→ OPDRACHT 1:
Vertaal uit de geëxtraheerde tekst de zin "Om deze redenen worden de onder c. en e. gevorderde stukken afgewezen." in het Engels.
→ OPDRACHT 2:
Noem alle letters waarmee de geëxtraheerde tekst de gevorderde stukken aanduidt.

→ GEËXTRAHEERDE TEKST:
Volgens [naam verweerder] kan RBS ook de afkorting zijn van Rabobankspaarrekening die erflaatster wel bezat. [naam verweerder] heeft ontkend over deze bescheiden te beschikken. Gelet op de datum en de bewaartermijn van de banken is ook het niet aannemelijk dat [naam verweerder] deze bankafschrift(en) nog kan opvragen. Bovendien is de vordering onder e. onvoldoende bepaald, omdat onduidelijk is waarop RBS ziet. Om deze redenen worden de onder c. en e. gevorderde stukken afgewezen.
d. Bewijsstukken, bankafschriften van [naam verweerder] en/of erflater waarop de aflossingen van de lening en betaling van de verschuldigde rente blijkt
3.7.
[naam eiser 2] wil graag weten of [naam verweerder] de geldlening van erflaatster heeft terugbetaald en de verschuldigde rente betaald heeft. De rechtbank is met [naam verweerder] van oordeel dat het op de weg van [naam verweerder] ligt om zijn stelling te bewijzen dat de geldlening is terugbetaald en de rente betaald is. [naam verweerder] heeft in zijn conclusie van antwoord in het incident gesteld dat hij in de hoofdzaak in de conclusie van antwoord in reconventie het bewijs van de (terug)betaling zal overleggen, zodat [naam eiser 2] thans onvoldoende belang heeft bij toewijzing van het onder d. gevorderde.

→ AANGELEVERD MATERIAAL:
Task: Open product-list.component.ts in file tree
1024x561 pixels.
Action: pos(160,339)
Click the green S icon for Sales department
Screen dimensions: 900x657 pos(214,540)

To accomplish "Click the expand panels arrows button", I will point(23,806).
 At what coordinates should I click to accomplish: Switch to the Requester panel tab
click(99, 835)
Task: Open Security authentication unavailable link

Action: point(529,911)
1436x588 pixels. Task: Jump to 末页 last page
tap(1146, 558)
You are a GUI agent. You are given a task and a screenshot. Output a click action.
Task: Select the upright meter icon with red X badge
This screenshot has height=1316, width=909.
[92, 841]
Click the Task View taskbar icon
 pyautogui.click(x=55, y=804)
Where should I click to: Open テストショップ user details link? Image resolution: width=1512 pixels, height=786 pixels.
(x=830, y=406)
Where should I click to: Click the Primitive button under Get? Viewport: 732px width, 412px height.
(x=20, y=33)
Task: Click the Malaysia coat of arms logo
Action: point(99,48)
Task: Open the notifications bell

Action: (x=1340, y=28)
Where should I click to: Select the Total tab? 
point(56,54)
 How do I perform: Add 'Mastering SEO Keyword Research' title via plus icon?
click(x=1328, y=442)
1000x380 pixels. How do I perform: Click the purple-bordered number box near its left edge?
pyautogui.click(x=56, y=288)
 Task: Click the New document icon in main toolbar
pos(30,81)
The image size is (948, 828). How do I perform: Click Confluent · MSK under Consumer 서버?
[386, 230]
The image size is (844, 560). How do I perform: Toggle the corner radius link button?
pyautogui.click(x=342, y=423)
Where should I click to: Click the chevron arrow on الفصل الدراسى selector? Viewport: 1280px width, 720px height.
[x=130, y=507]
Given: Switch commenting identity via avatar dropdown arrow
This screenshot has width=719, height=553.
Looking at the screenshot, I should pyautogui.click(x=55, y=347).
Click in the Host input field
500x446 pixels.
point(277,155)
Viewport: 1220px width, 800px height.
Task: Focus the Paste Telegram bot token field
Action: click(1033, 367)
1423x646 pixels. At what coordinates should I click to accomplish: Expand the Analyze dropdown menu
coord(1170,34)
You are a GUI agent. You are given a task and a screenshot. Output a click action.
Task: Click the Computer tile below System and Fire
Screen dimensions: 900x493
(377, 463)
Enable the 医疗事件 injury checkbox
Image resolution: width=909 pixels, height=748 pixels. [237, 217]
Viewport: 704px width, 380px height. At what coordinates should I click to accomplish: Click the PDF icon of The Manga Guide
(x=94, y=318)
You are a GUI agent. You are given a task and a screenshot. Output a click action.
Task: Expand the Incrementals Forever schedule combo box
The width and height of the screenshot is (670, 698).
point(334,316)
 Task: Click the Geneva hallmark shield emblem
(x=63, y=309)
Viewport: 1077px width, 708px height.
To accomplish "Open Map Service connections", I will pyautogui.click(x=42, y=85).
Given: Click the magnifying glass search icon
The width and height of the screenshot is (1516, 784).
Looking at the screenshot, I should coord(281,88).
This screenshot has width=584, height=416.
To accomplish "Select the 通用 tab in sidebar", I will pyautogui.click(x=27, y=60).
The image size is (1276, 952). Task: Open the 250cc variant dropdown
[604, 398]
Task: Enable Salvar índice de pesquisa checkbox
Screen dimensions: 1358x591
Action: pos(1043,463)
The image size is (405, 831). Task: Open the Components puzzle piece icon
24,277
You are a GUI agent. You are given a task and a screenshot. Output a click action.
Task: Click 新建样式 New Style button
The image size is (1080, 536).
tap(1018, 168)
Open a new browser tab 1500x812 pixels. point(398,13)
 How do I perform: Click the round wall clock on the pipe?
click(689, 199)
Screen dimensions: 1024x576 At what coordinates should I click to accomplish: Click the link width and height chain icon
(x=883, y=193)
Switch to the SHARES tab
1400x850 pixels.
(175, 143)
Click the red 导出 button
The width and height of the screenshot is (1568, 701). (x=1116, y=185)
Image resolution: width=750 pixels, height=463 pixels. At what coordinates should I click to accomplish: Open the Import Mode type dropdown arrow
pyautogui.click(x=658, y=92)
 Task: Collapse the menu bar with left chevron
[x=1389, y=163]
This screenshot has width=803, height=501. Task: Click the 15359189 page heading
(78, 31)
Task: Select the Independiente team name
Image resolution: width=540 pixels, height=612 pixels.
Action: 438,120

→ VERWACHT ANTWOORD 1:
For these reasons, the documents claimed under c. and e. are refused.

→ VERWACHT ANTWOORD 2:
c., d. en e.